The bacterial cytoskeleton. The only cytoskeletal element present in spherical bacteria such as S. aureus (top left) is the tubulin-like cell division protein FtsZ (green), which localizes in a ring at the onset of cell division, recruits other cell division proteins, and defines the division plane. Most rod-shaped bacteria (top right) also contain one or more actin-like MreB homologues (red), which exhibit helix-like localization patterns and are essential for cell width control. At the onset of cell division, the FtsZ ring forms and defines the division plane. C. crescentus, a vibrioid bacterium (bottom), contains a third cytoskeletal element, the intermediate filament-like crescentin (blue), which is required for cell curvature and localizes at the inner curvature of cells.
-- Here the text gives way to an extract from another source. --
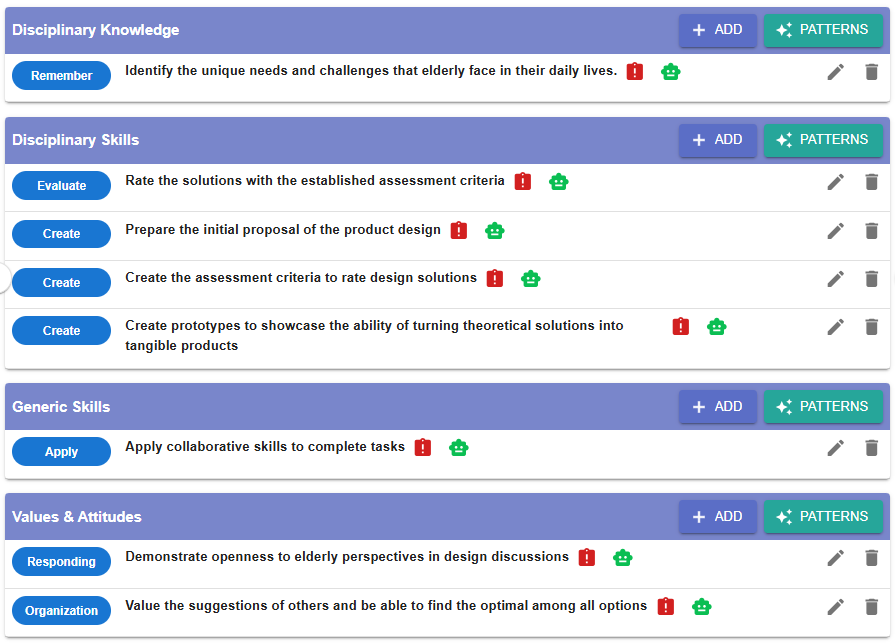Open Patterns for Disciplinary Skills
Image resolution: width=895 pixels, height=644 pixels.
point(823,140)
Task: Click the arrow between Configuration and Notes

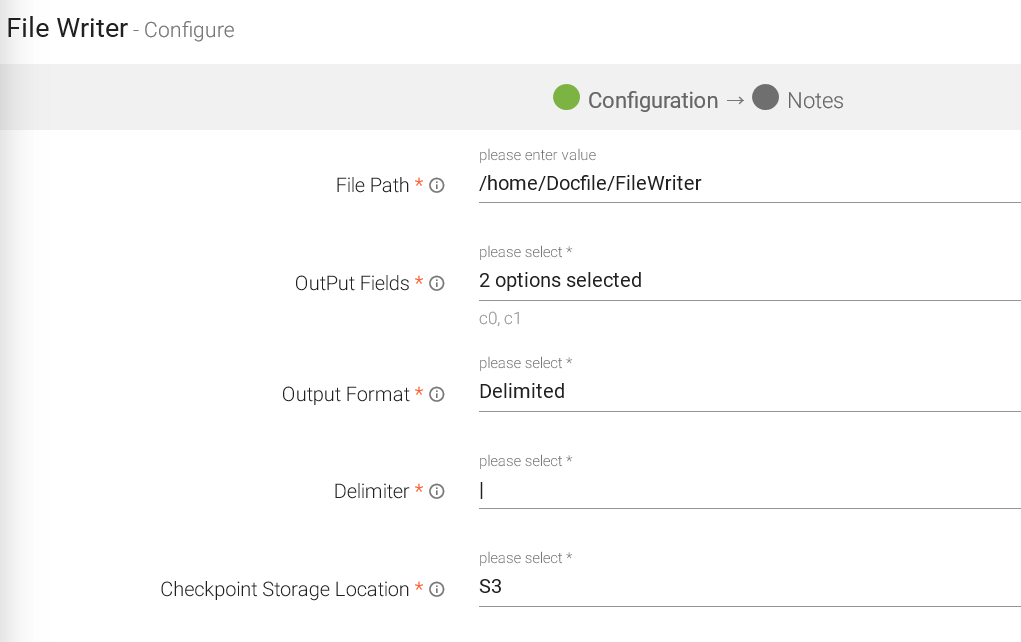Action: coord(735,100)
At the onset of division in C. crescentus, MreB exhibits FtsZ-dependent relocalization from a helix-like to a ring-like pattern at the FtsZ ring location.
Figure 2.
Figure 2.
Cell wall growth patterns. Yellow and red colors show where new cell wall synthesis is occurring and where cell wall material has been inserted within a particular stage, respectively. (top) Spherical (coccoid) bacteria synthesize a new cell wall at division only, when a division septum bisects the cell (left) and is remodeled to form two new hemispheres (middle). Each daughter cell has one new hemisphere produced during division (right). (middle) A few known rod-shaped bacteria (e.g., Corynebacterium) lack MreB and grow from their poles to elongate between rounds of division; thus, they have two stages of growth: elongation and division. During elongation, active wall synthesis at the cell poles leads to lengthening of the cell cylinder. During division, the division septum snaps in two to form two new poles. (bottom) Most rod-shaped bacteria have at least one MreB homologue and can have two elongation stages. The first is characterized by patchy or helical cell wall insertion along the sidewall of the cell cylinder between inert poles. Subsequently, before the onset of division, preseptal elongation occurs in an FtsZ ring–dependent fashion, during which wall synthesis is localized adjacent to the FtsZ ring. Finally, cell division occurs.